L’Essentiel : Le 9 septembre 2023, le préfet du Rhône a notifié à [D] [X] une obligation de quitter le territoire, assortie d’une interdiction de retour de 36 mois. Suite à sa garde à vue, il a été placé en rétention administrative le 29 octobre 2024. Cette rétention a été prolongée par le juge des libertés et de la détention à plusieurs reprises, jusqu’à une nouvelle demande de prolongation le 27 décembre 2024. Malgré son appel, [D] [X] a vu sa rétention confirmée, l’administration arguant qu’il constituait une menace à l’ordre public et n’avait pas de documents d’identité.

Notification de l’obligation de quitter le territoire

Une obligation de quitter le territoire sans délai, accompagnée d’une interdiction de retour de 36 mois, a été notifiée le 9 septembre 2023 par le préfet du Rhône à [D] [X].

Placement en rétention administrative

Après son placement en garde à vue, une décision du 29 octobre 2024 a ordonné le placement de [D] [X] en rétention dans des locaux ne relevant pas de l’administration pénitentiaire.

Prolongation de la rétention

Le juge des libertés et de la détention du tribunal judiciaire de Lyon a prolongé la rétention administrative de [D] [X] par ordonnances des 3 et 28 novembre 2024, confirmées en appel les 5 et 30 novembre 2024, pour des durées de vingt-six et trente jours.

Nouvelle demande de prolongation

Le 27 décembre 2024, le préfet du Rhône a saisi le juge des libertés et de la détention pour demander une prolongation exceptionnelle de la rétention de quinze jours.

Ordonnance du juge

Dans son ordonnance du 28 décembre 2024, le juge a fait droit à la requête du préfet.

Appel de [D] [X]

[D] [X] a interjeté appel de cette ordonnance le 30 décembre 2024, arguant que son état de santé n’était pas compatible avec la prolongation de la rétention et qu’il avait entamé une grève de la faim.

Audience et plaidoirie

Les parties ont été convoquées à l’audience du 31 décembre 2024, où [D] [X] a comparu avec un interprète et son avocat, qui a plaidé en faveur de la requête d’appel.

Position du préfet

Le préfet du Rhône, représenté par son conseil, a demandé la confirmation de l’ordonnance déférée.

Recevabilité de l’appel

L’appel de [D] [X] a été déclaré recevable, conformément aux dispositions légales du code de l’entrée et du séjour des étrangers et du droit d’asile.

Évaluation de la prolongation de la rétention

Le juge a rappelé que la rétention ne peut être maintenue que le temps strictement nécessaire à l’éloignement et que l’administration doit agir avec diligence.

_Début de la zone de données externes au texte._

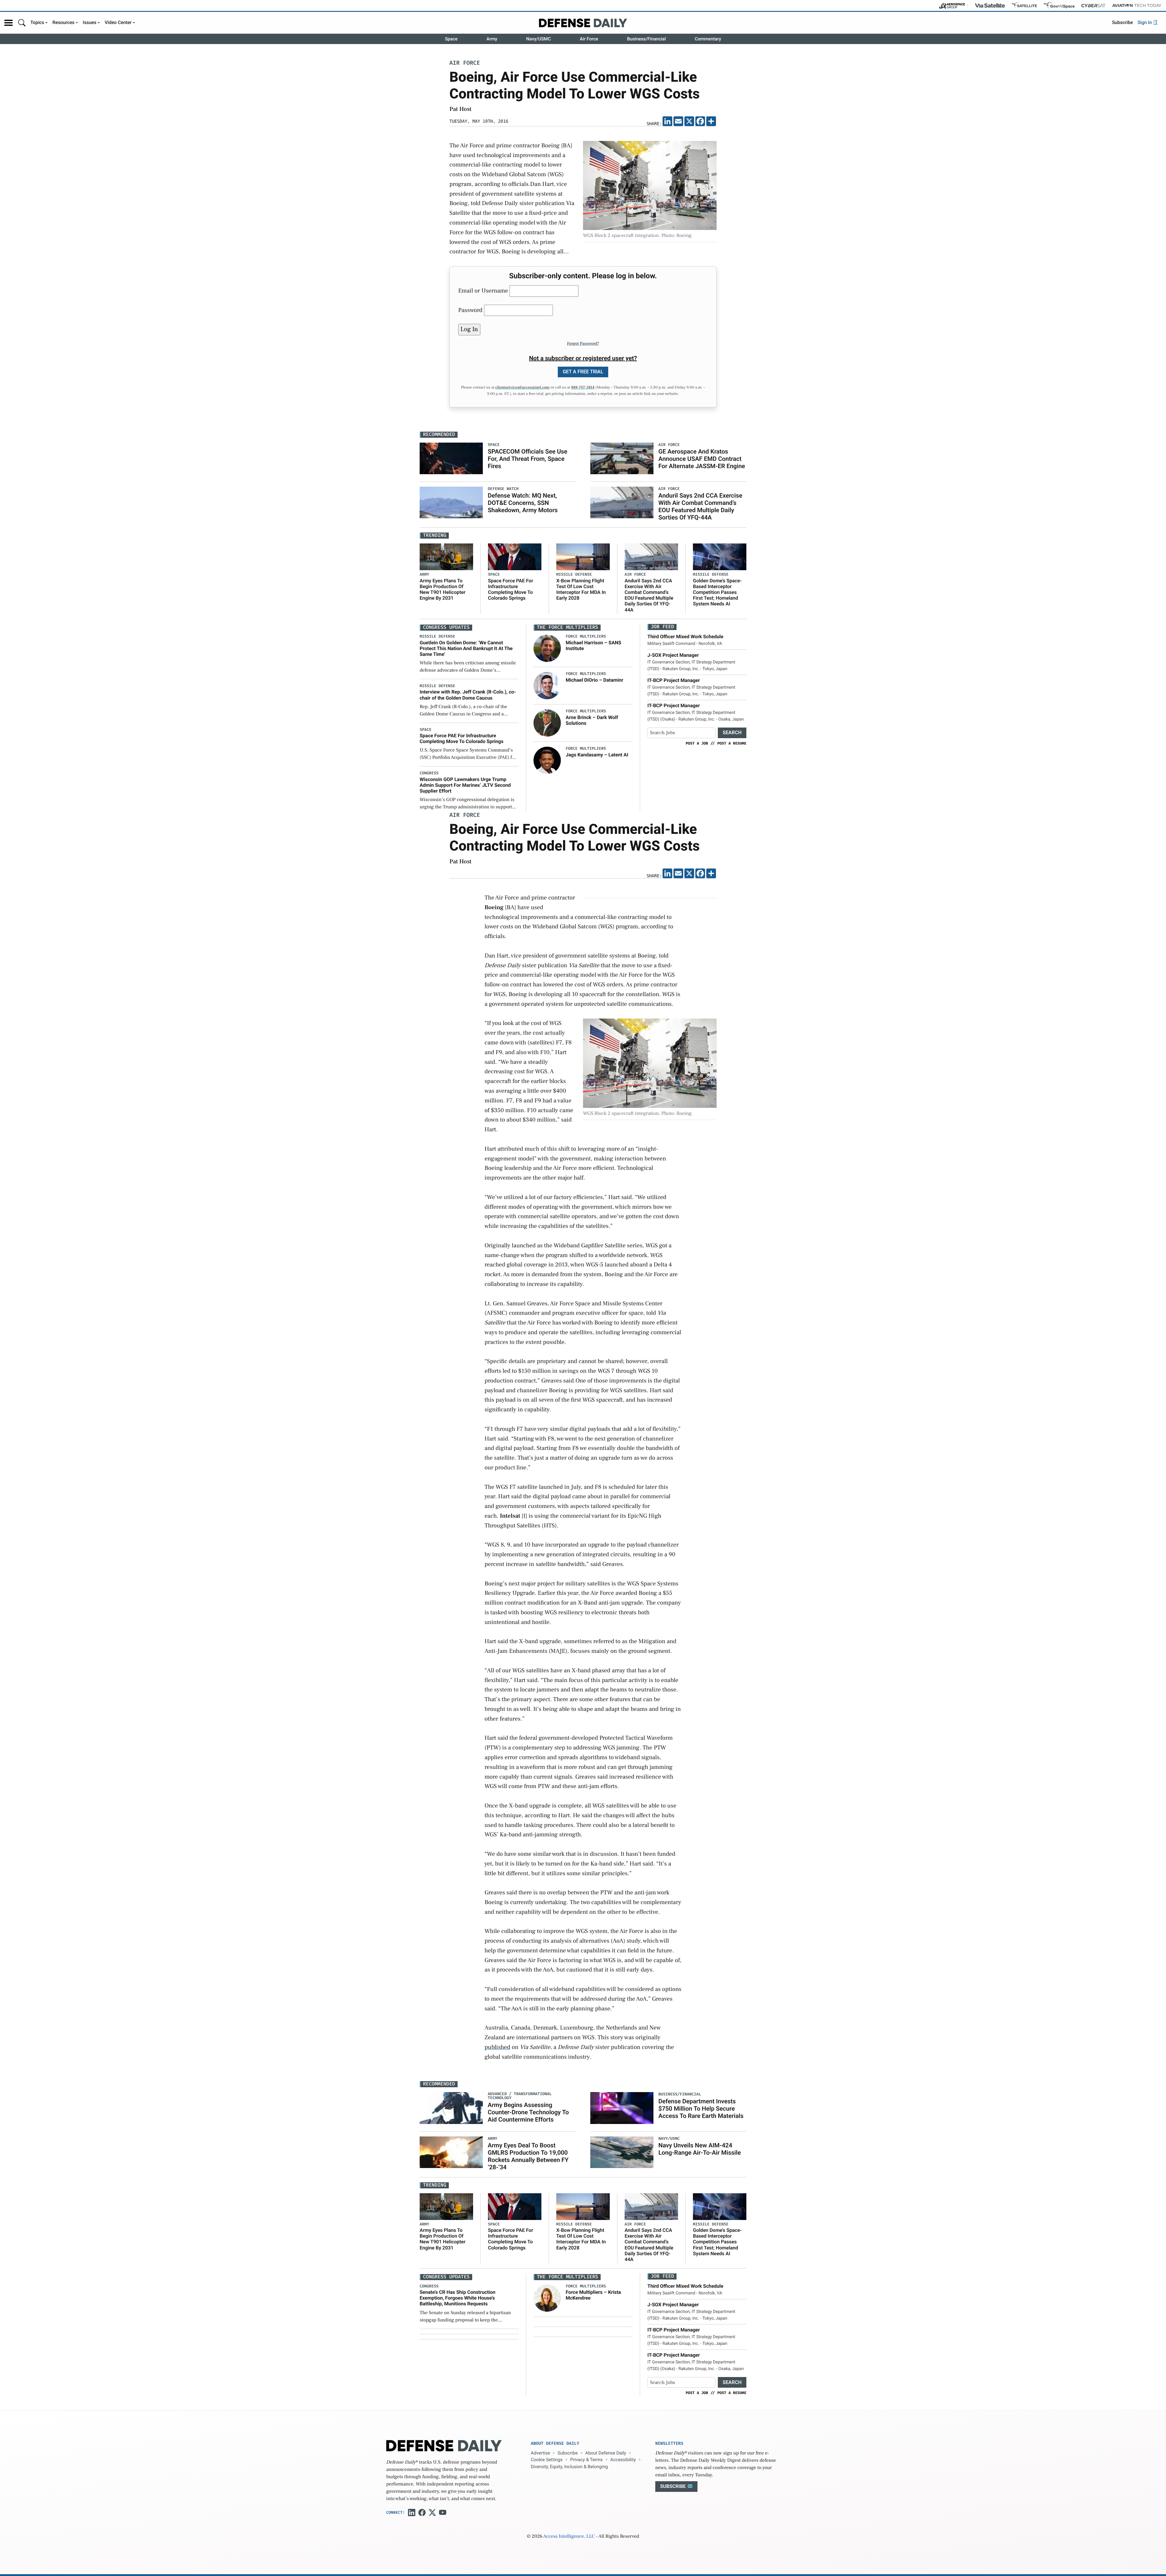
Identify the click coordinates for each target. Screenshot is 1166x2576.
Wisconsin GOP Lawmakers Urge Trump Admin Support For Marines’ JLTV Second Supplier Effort (465, 785)
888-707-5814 (583, 387)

Arguments de l’autorité administrative

L’autorité administrative a soutenu que [D] [X] constituait une menace à l’ordre public, n’avait pas d’hébergement stable en France, et était dépourvu de documents d’identité, rendant nécessaire la demande de laissez-passer auprès des autorités consulaires algériennes.

État de santé de [D] [X]

[D] [X] a produit un dossier médical d’octobre 2023, mais n’a pas justifié d’autres problèmes de santé actuels, à part ceux liés à sa grève de la faim, qui fait l’objet d’une surveillance médicale.

Confirmation de l’ordonnance

En conséquence, l’ordonnance qui avait maintenu la rétention de [D] [X] a été confirmée par la cour.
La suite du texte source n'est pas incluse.